さっきまで、入ってきた時は無かったはずなのに…壁が出来ていた。出口をふさぐ、壁。
つまり…逃がさないって事、か…。
あたしは振り向き、その根源にもう一度目を向けた。
「人間がファルシに勝てると思うか!?」
「セラは私に言い残した!」
「……付き合うぜ…。

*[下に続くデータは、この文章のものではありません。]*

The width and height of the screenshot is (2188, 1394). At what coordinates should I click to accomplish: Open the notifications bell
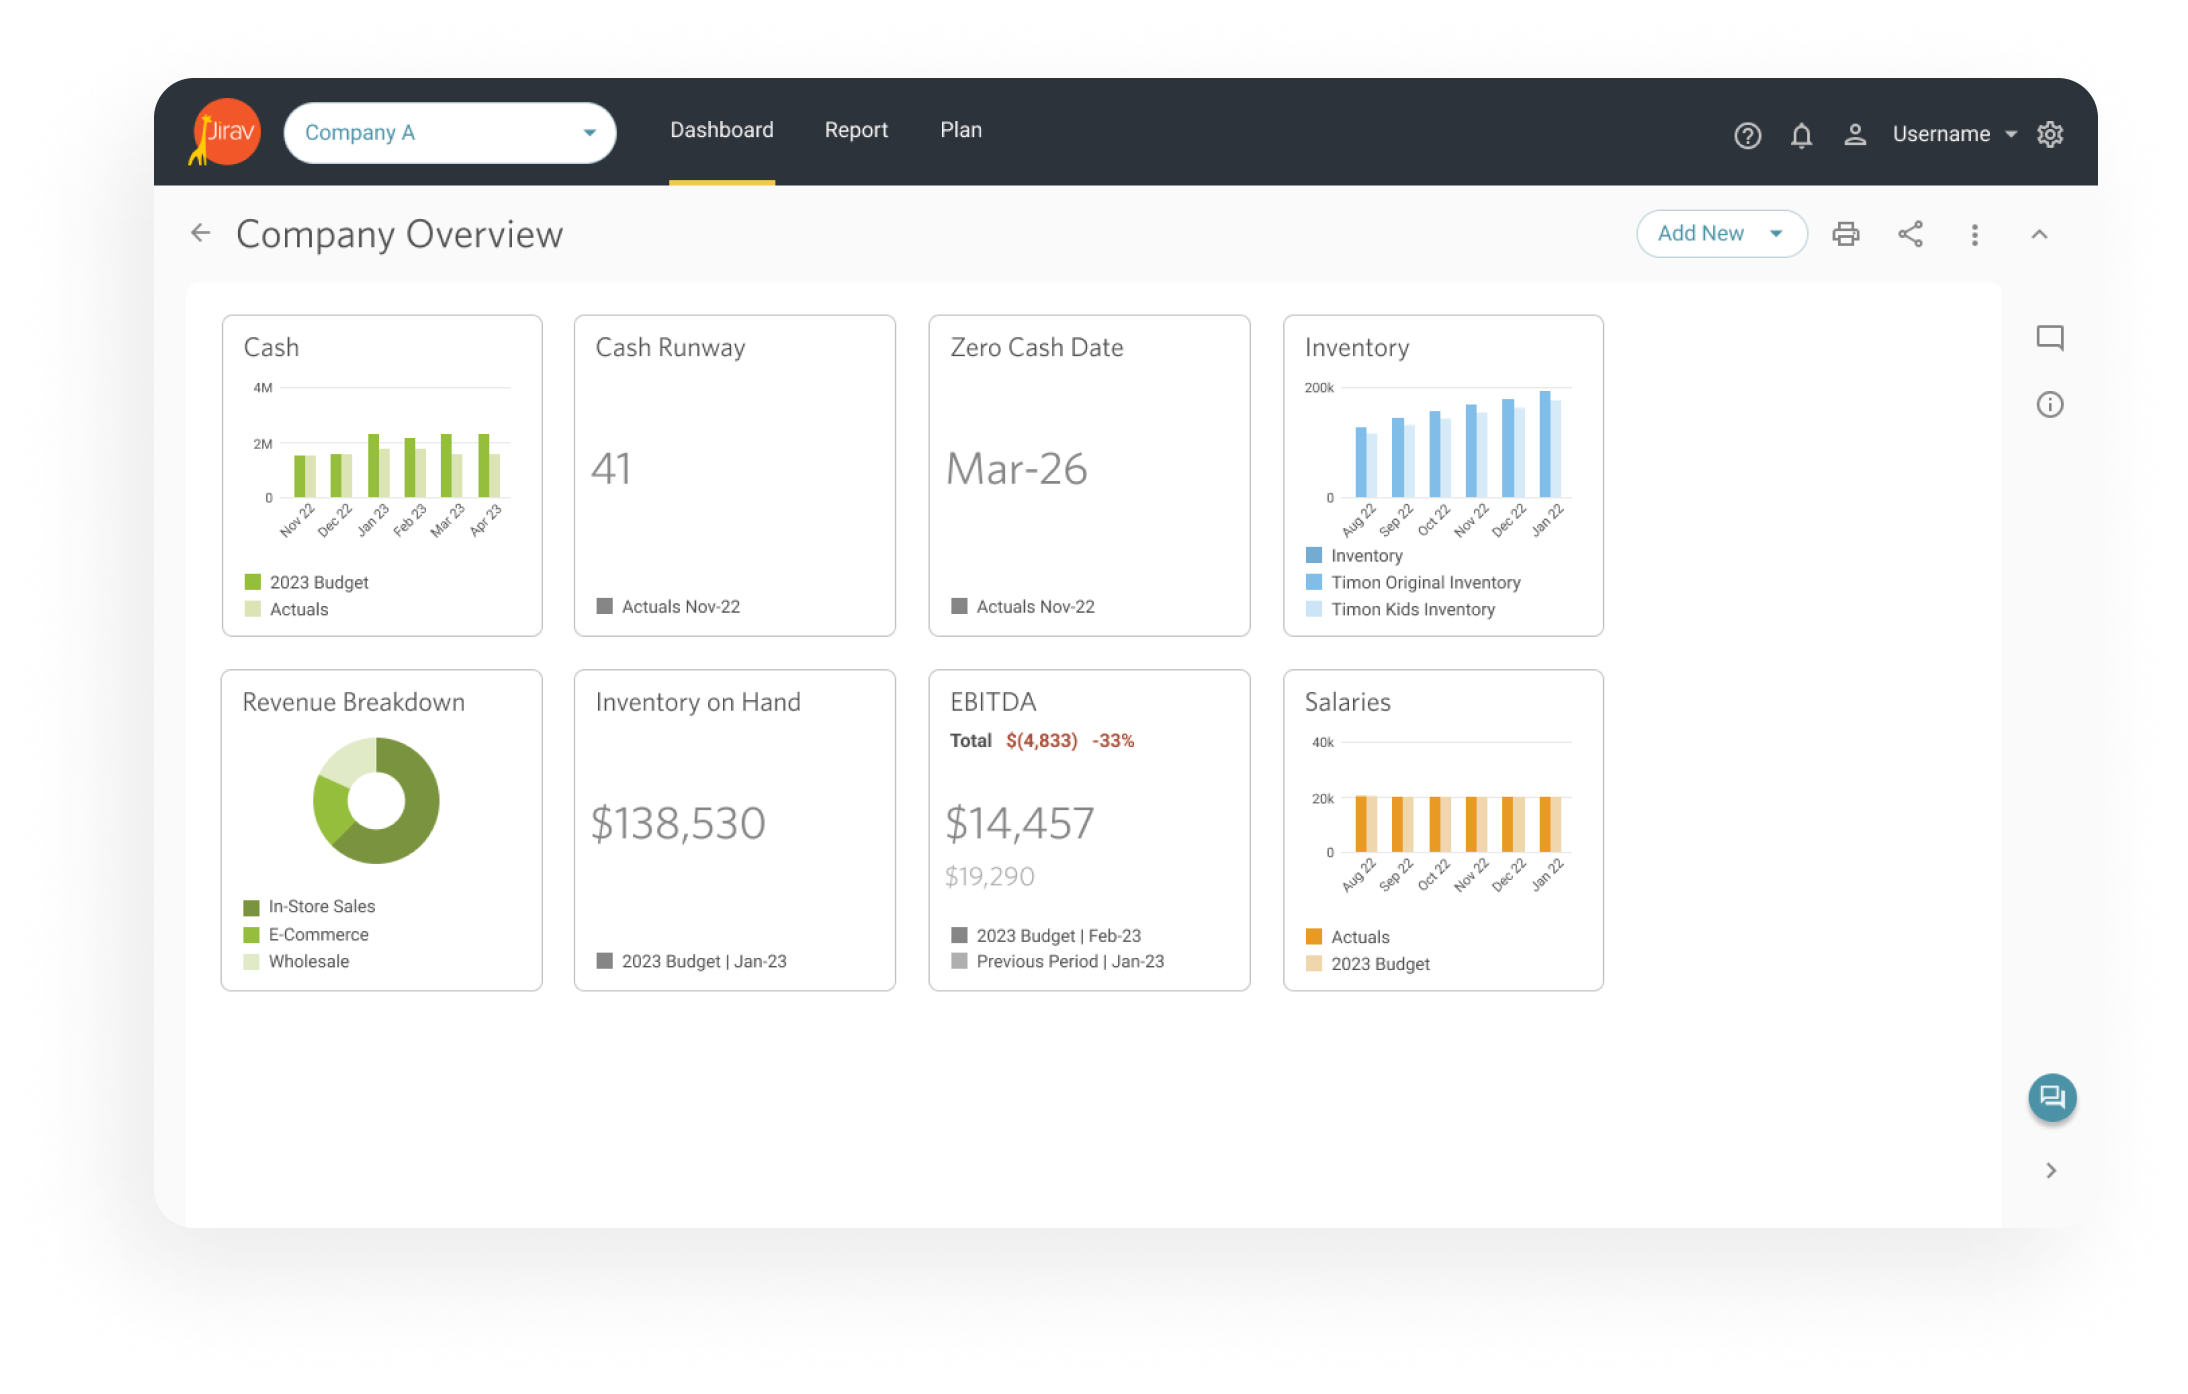click(1801, 135)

素人が邪魔じゃなければな!」
そこでは、ライトニング、スノウ、サッズが対峙していた。
金属音に拳、銃声が響いてくる。
ファルシは腕を倒されては再生を繰り返し、しばらく戦いは続いた。
そしてついに、決着。
「…っ!」
決着がついたと思った瞬間、急に周りが光に包まれて何も見えなくなった。
直後に感じたのは浮遊感。
目を開けると、そこはおかしな空間だった。
上も下も、よくわからない。
薄暗い中に、ぽっかり浮かぶのはクリスタルの様なもの。
「ナマエ、さん…っ!」
「…ホープっ」
そんな中でも、ホープと繋いだ手の感覚だけはあった。
他の皆も周りにいるのは見えた。
でもホープの手は、確かに感じられる唯一の頼りで…。
絶対…放すもんか…!
そう決めて、ぎゅっと握る。
ホープも同じことを思ったのか、互いに強く強く。
一方で、耳には鐘の音が響いていた。
この空間のどこかで、鐘が鳴ってる。
それを聞いていると…目の前に、大きな何かが見えた。
…ファルシ…?
心当たりはそれくらいしかない。
そいつを見つめていると、いきなりそいつがあたしたちに向かって何かを放ってきた。
「…やっ…あ!」
それは巻きつく様に、腕や足の自由を奪い、拘束される。
誰かに助けを求めようにも、それは全員。
「ナマエさんっ…!ナマエさんっ!!」
「…っホー、プ…!」
指先だけでも懸命に堪えた。
でもその努力も虚しく、ホープとも手が離れてしまう。
「…うっ…!」
そして、放してしまったことに気を取られてると、首筋に何か衝撃が走った。
何か、刻まれてる様な…そんな感覚。
それが終わると、体に自由が戻った。
でも、浮遊感も消えていって…落ちていくのが感じられる。
「………ぁ…」
だけど落ちていく恐怖はない。
物凄い睡魔に襲われたから。
眠…い…。
まぶたが重くなっていく。
その感覚には耐えられなくて、あたしはすぐに意識を手放した。
……うつろな夢に、溺れながら。